I'm afraid I'm not that qualified to provide an Ack to this patch,
but please find a nit fix below.

> 

> Cheers,

> 

> Will

> 

>> diff --git a/Documentation/memory-barriers.txt b/Documentation/memory-barriers.txt

>> index 1c22b21ae922..158947ae78c2 100644

>> --- a/Documentation/memory-barriers.txt

>> +++ b/Documentation/memory-barriers.txt

>> @@ -2599,72 +2599,97 @@ likely, then interrupt-disabling locks should be used to guarantee ordering.

>>  KERNEL I/O BARRIER EFFECTS

>>  ==========================

>>  

>> -When accessing I/O memory, drivers should use the appropriate accessor

>> -functions:

>> +Interfacing with peripherals via I/O accesses is deeply architecture and device

>> +specific. Therefore, drivers which are inherently non-portable may rely on

>> +specific behaviours of their target systems in order to achieve synchronization

>> +in the most lightweight manner possible. For drivers intending to be portable

>> +between multiple architectures and bus implementations, the kernel offers a

>> +series of accessor functions that provide various degrees of ordering

>> +guarantees:

>>  

>> - (*) inX(), outX():

>> + (*) readX(), writeX():

>>  

>> -     These are intended to talk to I/O space rather than memory space, but

>> -     that's primarily a CPU-specific concept.  The i386 and x86_64 processors

>> -     do indeed have special I/O space access cycles and instructions, but many

>> -     CPUs don't have such a concept.

========

- To-do list -
A – In the memory barriers patch excerpt, which accessor functions take the place of inX(), outX() in the list?
B – Rewrite the entries from "Click the word Service in the banner" through the end of the entries, switching "screenshot" to "capture" and leaving the pictures out.
The patch excerpt and the entries have no connection to each other.

Word and element location data:
========

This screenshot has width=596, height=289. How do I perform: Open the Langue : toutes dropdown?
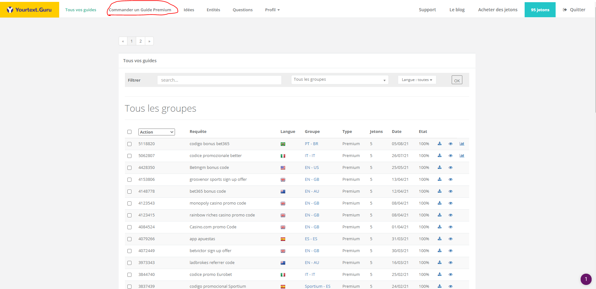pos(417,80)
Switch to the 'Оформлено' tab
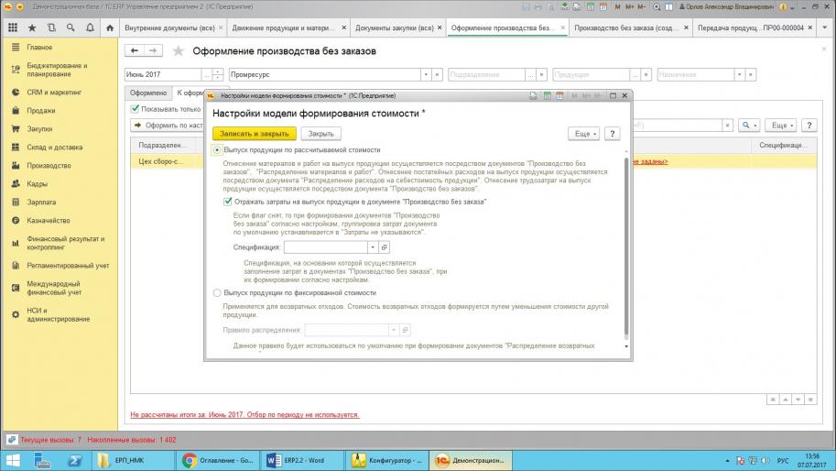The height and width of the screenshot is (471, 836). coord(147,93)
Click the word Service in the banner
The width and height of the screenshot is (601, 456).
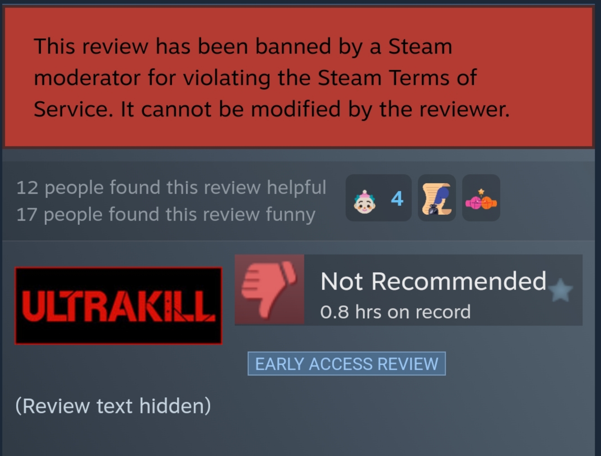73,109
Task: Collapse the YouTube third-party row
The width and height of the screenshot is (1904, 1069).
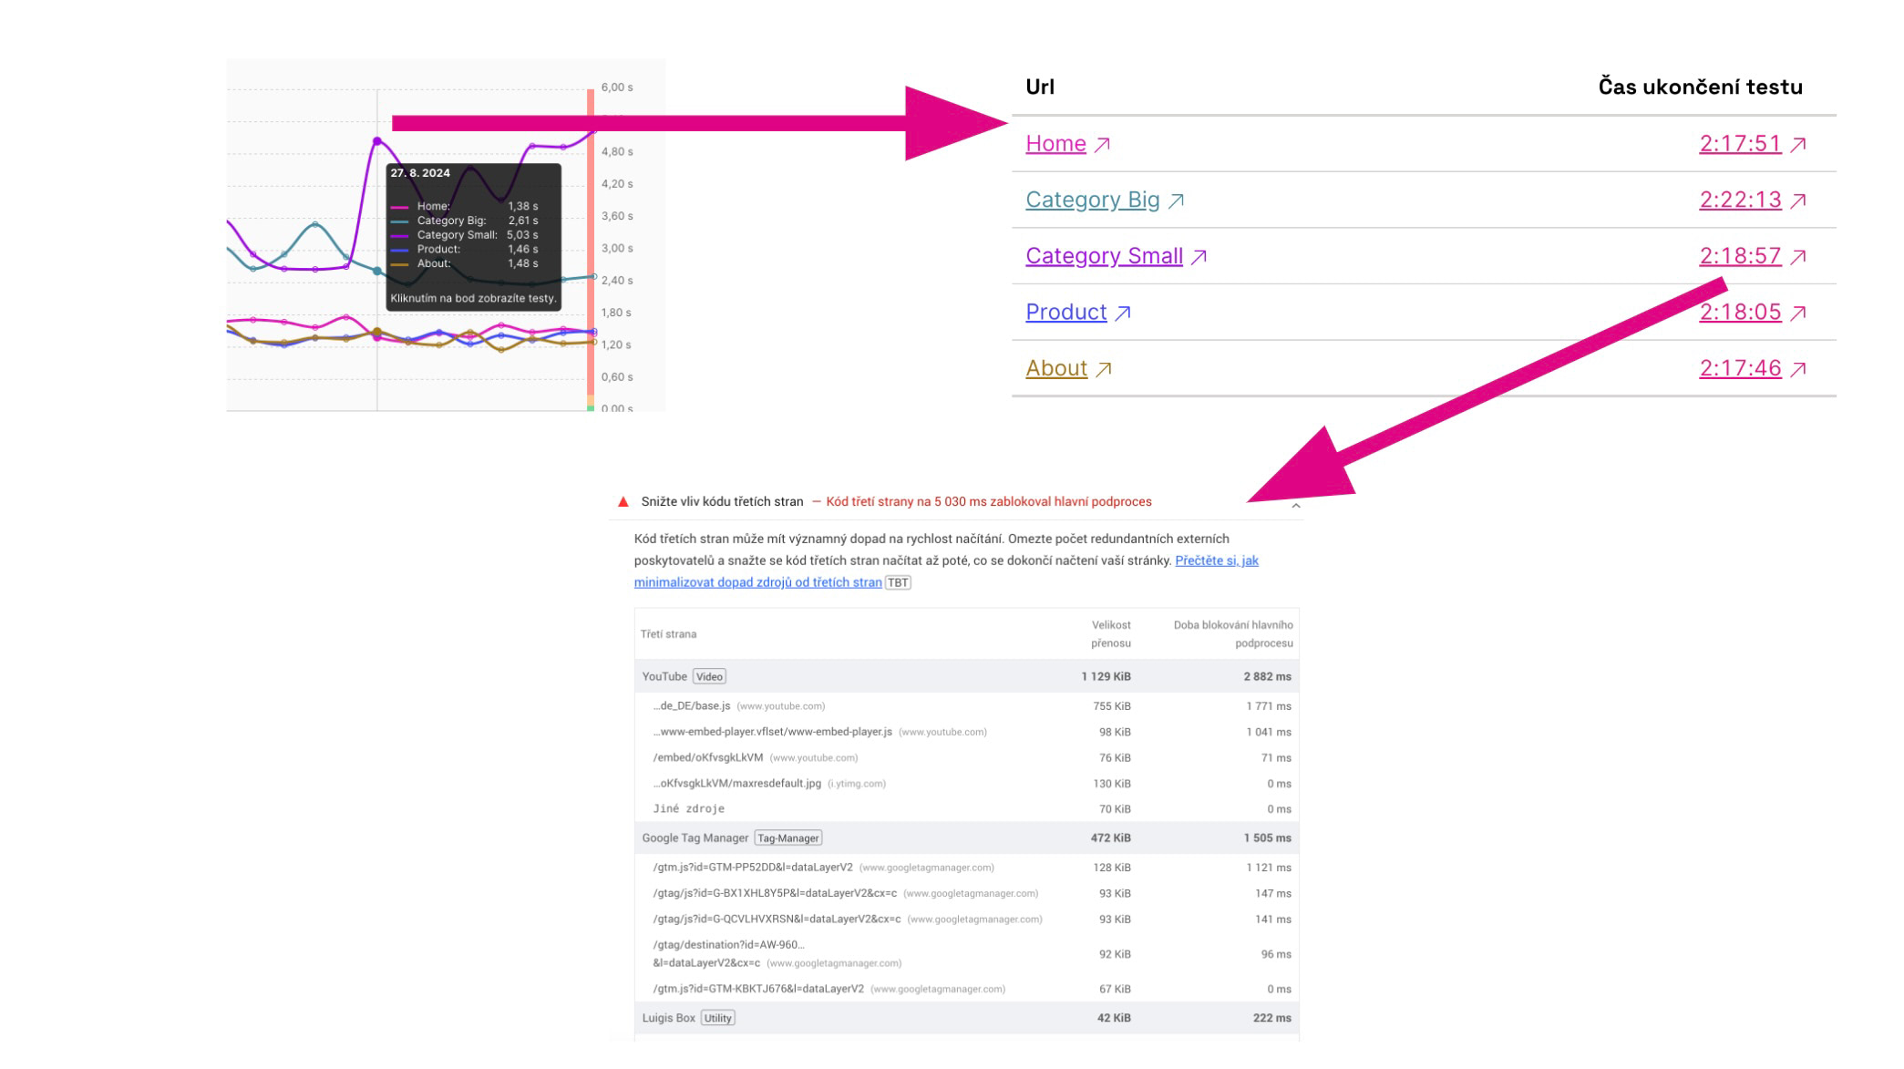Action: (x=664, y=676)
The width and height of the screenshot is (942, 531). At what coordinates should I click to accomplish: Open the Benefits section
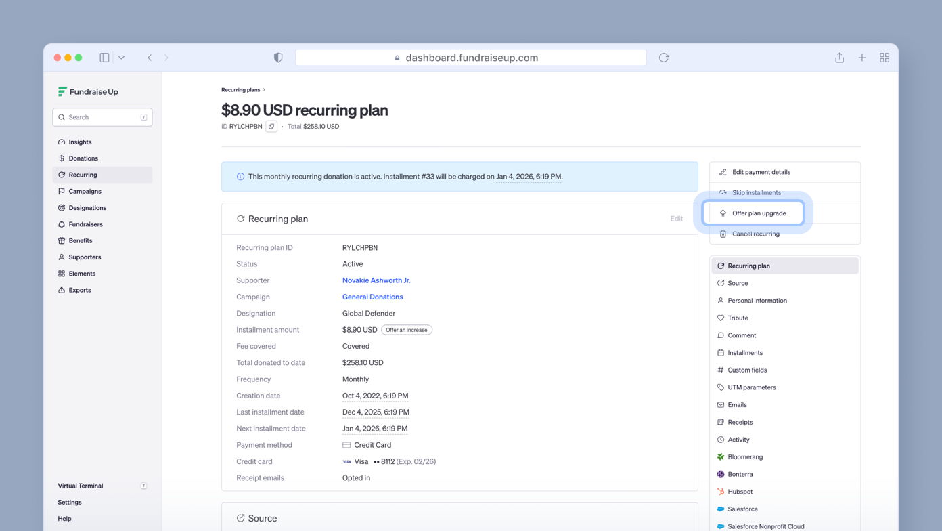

========

- Answers -
A – readX(), writeX()

B –
Click the word Service in the banner
The width and height of the capture is (601, 456).
73,109
Task: Collapse the YouTube third-party row
The width and height of the capture is (1904, 1069).
Action: (x=664, y=676)
The width and height of the capture is (942, 531). At what coordinates should I click to accomplish: Open the Benefits section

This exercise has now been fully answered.